Die Satanische Bibel ist eine Art Aufruf an die "Individualisten", "Freidenker", "Querdenker" und "Exzentriker", sich von den Regelwerken gängiger Religionen zu lösen, und stattdessen sich selbst zu verehren. Es gibt Keine Götter, keine Engel, keine Dämonen, keine anderen höheren Wesen, und kein "Leben danach". Man soll nur für das "Hier und Jetzt" leben, und hat nur sich selbst zu huldigen, wobei Satan letztendlich nichts anderes als eine grosse Repräsentation für das "eigene Ich" ist.
Das klingt durchaus interessant, doch LaVey verliert sich schon nach wenigen Seiten in zahlreiche Widersprüche, die selbst bis zum Ende des Buches nicht geklärt werden:
1. LaVey predigt den Satanismus als absolute Freiheit und die Lossagung von religiösen Dogmen, denn religiöse Regelwerke schränken den Menschen ein. Andererseits gibt es in der "Satanischen Bibel" die überaus strikten "11 Satanischen Regeln der Welt", die dem Satanisten mitunter sogar verbieten in Unterhaltungen Stellungnahmen und Ratschläge abzugeben, wenn er nicht gezielt danach gefragt wird.
Warum LaVey "satanische Regeln" und "satanische Sünden" definiert, wenn er religiöse Regelwerke erst wenige Seiten zuvor als "Behinderung im alltäglichen Leben" abtut, bleibt ungeklärt.
2. Laut LaVey kann nur ein Freidenker bzw. Individualist ein Satanist werden. Hierbei stellt sich allerdings die Frage, warum ich mich, gerade WEIL ich Individualist bin, in die fixe Schablone der 9 satanischen Statements, der 11 Satanischen Regeln, und der 9 Satanischen Sünden, begeben, und mich dadurch erst Recht einem vorgefertigten Raster der Auffassung von Satan, und somit von mir selbst, unterordnen sollte, denn das satanische Regelwerk ist überaus präzise, und wertet sogar einen "Mangel an Ästhetik" als Sünde. Wo ist hierbei die Freiheit? Auch diese Frage wird nicht beantwortet.
3. LaVey nimmt sich das Recht heraus anhand des Satanismus zu definieren, welche Menschen als "dumm" anzusehen sind. Gleichermassen gilt "Anmassung" als schwere Sünde.
4. Über gut die Hälfte des Buches wird darauf gepocht, dass Satan im Satanismus nicht als das Wesen aus der Bibel gesehen, sondern als eine metaphorische Repräsentation verschiedener Eigenschaften, erklärt wird. Hingegen wird Satan in den satanischen Ritualen urplötzlich sehr wohl als biblisches Wesen beschrieben, und es werden sogar einige Rituale auf Henochisch, also der angeblichen Sprache der Engel, abgehalten.

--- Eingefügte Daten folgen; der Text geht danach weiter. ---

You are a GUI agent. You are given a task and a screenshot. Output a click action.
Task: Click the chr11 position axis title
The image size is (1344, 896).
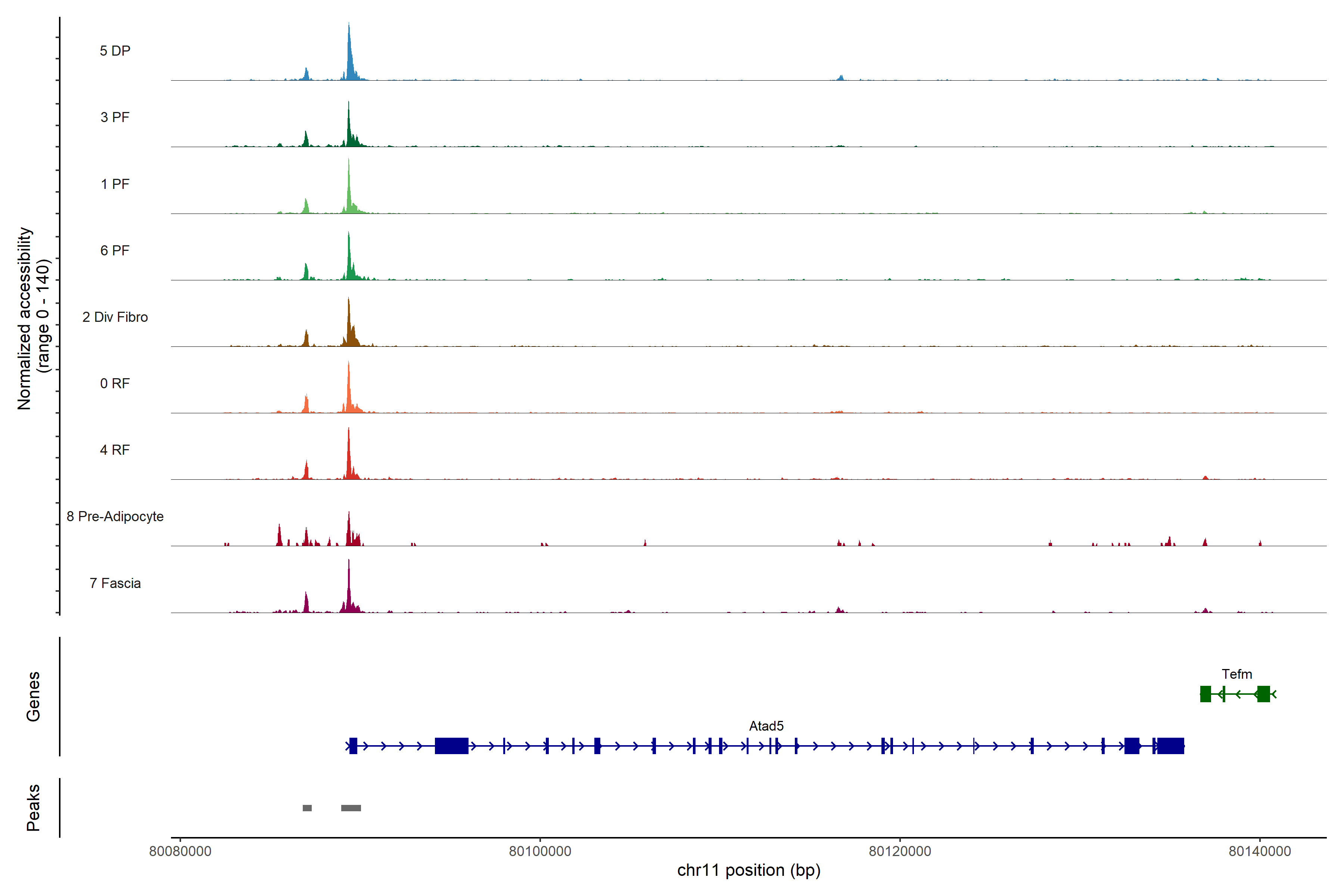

Aus der Tatsache, dass im Satanismus Selbsttäuschung, Hirngespinste, und der Glaube an höhere Mächte als "Dummheit" gelten, klammert der Satanismus die oberhalb angesprochenen Ritualpraktiken grosszügig aus. Die Erklärung wird in einem Satz abgegeben, und lautet, dass "satanische Selbsttäuschung" BEWUSST passiert, und deshalb zu akzeptieren ist. Das ist nur eine der diversen "Ausnahmen", über die man in diesem Buch stolpert.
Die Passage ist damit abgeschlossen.